NEW: Data Miner App & P123 API -- v1.0 (beta)

Looks like it’s in place now - I think I’ll go for the 500K option right away :slight_smile:

Well, I bought 500k extra. The dashboard did not update - my limit is still stuck at 10k, but I am able to use the API again so I guess this is only a display bug.

I also notice that the API “price” for downloading ranks is now much lower - thanks!

Dashboard only reflects usage over monthly quota for now, will be changed to include add-on extra request credits as well.
However, you can see detailed API quota info (including purchased add-on statistics) in the DataMiner & API tab under account settings.

Marco, you said that volume factors & functions need not be restricted. It’s technical data and it does not come from Factset.

But when using for example, FHist(“AvgVol(20)”, -4), in the “additionalData” option field, with the “ranks” API, I am getting this error:
A data license is required for this operation

Please fix this. Thank you.

we don’t allow FHist , that’s the problem. We could but then we need to look inside the quotes to make sure it’s not factset data.

Much easier (and clearer to use) for us to supply future functions/factors for volume. Like we did with Future%Chg and FutureRel%Chg.

We could start off with FutureAvgVol(bars [,offset]) and FutureVol(bars)

So for example

  1. to get the volume 10 trading days in the future of the as-of date you would use: FutureVol(10)

  2. To get the average volume for the future 10 trading days you use: FutureAvgVol(10)

  3. To get the average volume for the future 10 trading days skipping the next month (21 bars) you use: FutureAvgVol(10,21)

Will this work? we can add relatively easy.

Thanks

Yes, it will work but being able to get data with negative FHist would be much much better since this allow us to create much more labels and we would not need to have a new future function every time we to access a technical data.

1/ If negative FHist is not possible then, it would be great to have a function to get future volatility, HighVal, HighValBar, LowVal, LowValBar and correlation. Maybe allow negative values within these existing functions without adding new Future functions.

2/ The “Loop” functions such as “LoopMax” are capable of looking inside the formula and detect whether it is a factset data or not. Why “FHist” would not?

I have tested with LoopMax using technical data and it works. When using a fundamental data then it returns “A data license is required for this operation”.

Thank you.

_Work to complete_
1. According to the API forum thread, where can detailed API quota information, including purchased add-on statistics, be viewed?
2. Write the next reply in the API forum thread, picking up after its final post.
The listing that comes next is separate material with no connection to the API forum thread.

_Data_
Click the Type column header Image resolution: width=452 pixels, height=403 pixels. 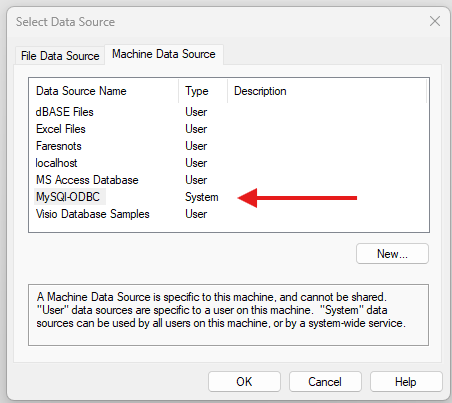203,91
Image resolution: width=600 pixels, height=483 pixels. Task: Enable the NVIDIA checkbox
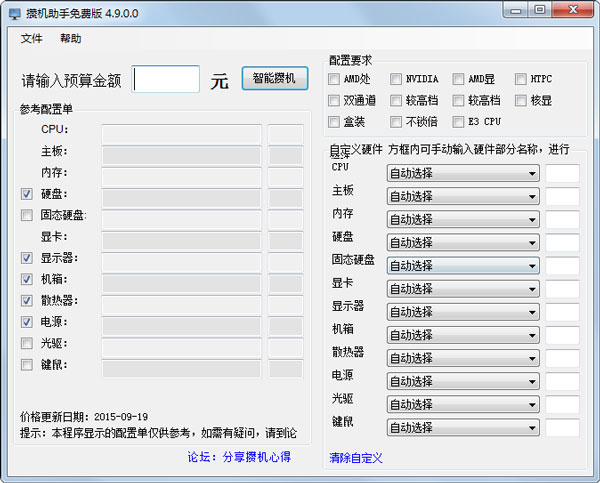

_Answer list_
1. In the DataMiner & API tab under account settings.

2.
OK . we’ll see how feasible it is to allow FHist.

Warning to everyone using the Python P123 API. I purchased extra API requests, and during my data pull, the P123 API threw a “not enough API requests left” error for no reason. I wasn’t even close to the limit. The result was that all the data I had pulled up to that point was lost but I had still “spent” the API requests.

Hi Phil,

The only error we see on our end is “Connection reset by peer”. This usually means there was a lost connection between our server and your application. Our API has automatic retries but it cannot recover if the connection is shut down by the peer. Do you have any logs that show the “not enough API requests” so we can dig deeper? Also, your application should save after every iteration, and be able to resume from a failure, to avoid losing work.

So at this point we can’t see issues in our end but we’re happy to apply the 50K api credit you requested.

Thanks for your feedback.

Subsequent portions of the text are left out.